This case illuminates how India is interpreting international law to fit domestic public health needs.

Conclusions

The Novartis case arguably sets an important precedent for the global pharmaceutical industry and ideally will help improve access to lifesaving medicines in the developing world by demanding that patient health needs supersede commercial interests. The Supreme Court of India’s decision may affect the interpretation of the article of the TRIPS Agreement, which states members shall be free to determine the appropriate method of implementing the provisions of this Agreement within their own legal system and practice.

Background

India’s pharmaceutical industry is considered as the 3rd largest in the world in terms of volume and the 14th in terms of its value. With China, Brazil and Russia, it led a group of seventeen high-growth pharmaceuticals markets also called “pharmerging countries” which are expected to contribute to nearly 50% of the annual pharmaceutical market growth in 2013 [1]. According to the research firm IMS Health, sales in those emerging markets are predicted to reach 30% of global pharmaceutical spending in 2016, compared to 20% in 2011. India’s robust pharmaceutical industry was estimated at over USD $10-billion in 2010 [2]. By 2020, pharmaceutical sales in India are predicted to grow to as much as USD $74 billion – over six times than what they were in 2010 [3]. But, despite its thriving pharmaceutical market, improving its population’s access to medicines is a key concern for a country that has nearly “70% of its population living on less than USD $2 per day” [4] and only 5% with access to private health insurance [5]. Generic pharmaceutical manufacturers dominate the Indian pharmaceutical market, accounting for up to 90% of product sales [6]. According to Yusuf Hamied, chairman of the Indian pharmaceutical company CIPLA, “India boasts more drug-manufacturing facilities that have been approved by the U.S. Food and Drug Administration than any other country outside of the United States” [7].
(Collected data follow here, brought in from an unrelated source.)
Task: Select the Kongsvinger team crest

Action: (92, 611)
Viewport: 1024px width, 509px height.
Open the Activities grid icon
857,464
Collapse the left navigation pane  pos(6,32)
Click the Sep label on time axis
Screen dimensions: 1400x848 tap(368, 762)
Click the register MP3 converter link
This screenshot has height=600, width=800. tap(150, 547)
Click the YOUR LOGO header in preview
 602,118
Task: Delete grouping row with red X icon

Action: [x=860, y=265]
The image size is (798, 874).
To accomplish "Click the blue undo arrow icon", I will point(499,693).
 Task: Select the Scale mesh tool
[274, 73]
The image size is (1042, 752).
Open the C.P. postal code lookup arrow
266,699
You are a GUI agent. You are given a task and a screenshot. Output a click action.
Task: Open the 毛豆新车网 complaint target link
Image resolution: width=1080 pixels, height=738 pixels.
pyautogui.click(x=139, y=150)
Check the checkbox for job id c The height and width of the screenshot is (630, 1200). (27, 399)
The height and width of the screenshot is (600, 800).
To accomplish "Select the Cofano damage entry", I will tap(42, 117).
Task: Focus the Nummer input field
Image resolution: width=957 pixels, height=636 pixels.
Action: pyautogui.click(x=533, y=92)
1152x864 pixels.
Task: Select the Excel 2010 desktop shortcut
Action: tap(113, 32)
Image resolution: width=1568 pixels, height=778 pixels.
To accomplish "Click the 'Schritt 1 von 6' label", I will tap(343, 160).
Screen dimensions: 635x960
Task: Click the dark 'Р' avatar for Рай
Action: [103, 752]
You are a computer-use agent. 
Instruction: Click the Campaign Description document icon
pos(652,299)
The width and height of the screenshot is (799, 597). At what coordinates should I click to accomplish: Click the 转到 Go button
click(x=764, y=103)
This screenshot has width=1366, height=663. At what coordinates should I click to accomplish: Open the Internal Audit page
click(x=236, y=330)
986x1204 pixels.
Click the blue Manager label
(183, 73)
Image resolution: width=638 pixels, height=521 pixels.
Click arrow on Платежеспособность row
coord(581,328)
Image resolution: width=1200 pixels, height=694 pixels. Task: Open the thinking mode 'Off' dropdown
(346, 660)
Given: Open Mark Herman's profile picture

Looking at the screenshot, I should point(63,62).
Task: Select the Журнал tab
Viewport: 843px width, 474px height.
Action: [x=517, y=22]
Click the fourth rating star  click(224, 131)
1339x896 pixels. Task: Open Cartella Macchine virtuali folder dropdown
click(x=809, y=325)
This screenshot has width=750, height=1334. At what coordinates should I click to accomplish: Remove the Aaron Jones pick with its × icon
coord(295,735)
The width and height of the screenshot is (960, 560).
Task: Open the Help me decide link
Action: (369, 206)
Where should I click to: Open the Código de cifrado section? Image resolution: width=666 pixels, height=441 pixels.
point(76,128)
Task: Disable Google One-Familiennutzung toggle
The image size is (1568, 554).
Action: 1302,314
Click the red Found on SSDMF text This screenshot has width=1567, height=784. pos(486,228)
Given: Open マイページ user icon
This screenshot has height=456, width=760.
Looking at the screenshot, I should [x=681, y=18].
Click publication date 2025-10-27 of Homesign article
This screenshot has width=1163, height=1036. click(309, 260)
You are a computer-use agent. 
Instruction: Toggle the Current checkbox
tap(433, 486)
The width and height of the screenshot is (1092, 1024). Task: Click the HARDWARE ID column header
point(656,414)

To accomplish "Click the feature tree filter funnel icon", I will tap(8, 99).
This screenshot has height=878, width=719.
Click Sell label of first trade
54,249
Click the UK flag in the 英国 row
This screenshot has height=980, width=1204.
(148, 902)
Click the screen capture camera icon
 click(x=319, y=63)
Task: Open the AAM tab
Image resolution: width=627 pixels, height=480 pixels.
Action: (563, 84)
Given its capacity to produce large quantities of drugs at cheap, affordable prices, India is known to many as the “Pharmacy of the Developing World” as it has become a leading supplier of generic medicines to many developing countries [8]. For example, India’s production of HIV/AIDS medications has helped lower the cost of treatment (a combination of stavudine, lamivudine, and nevirapine) dramatically from as much as USD $10,000 per year in 2000 to USD $150 per year today [8]. India now supplies 80% of the 6 million people receiving treatment for HIV/AIDS in the developing world today [9]. India also stands as “the second leading provider of medicines distributed by UNICEF in the developing world”. [10] Since 2005, India has been obliged pursuant to the Trade Related Aspects of Intellectual Property Rights (TRIPS) Agreement to put into place revised patent laws in line with global standards. This has in turn presented the country with a number of legal cases that have had the potential to threaten its standing as a major supplier of low-cost generic medicines globally. In our paper, we examine the significant rejection, on April 1st, 2013, by the Supreme Court in India of an appeal by the giant Swiss pharmaceutical company Novartis to patent a modified version of its cancer drug, Glivec (imatinib mesylate).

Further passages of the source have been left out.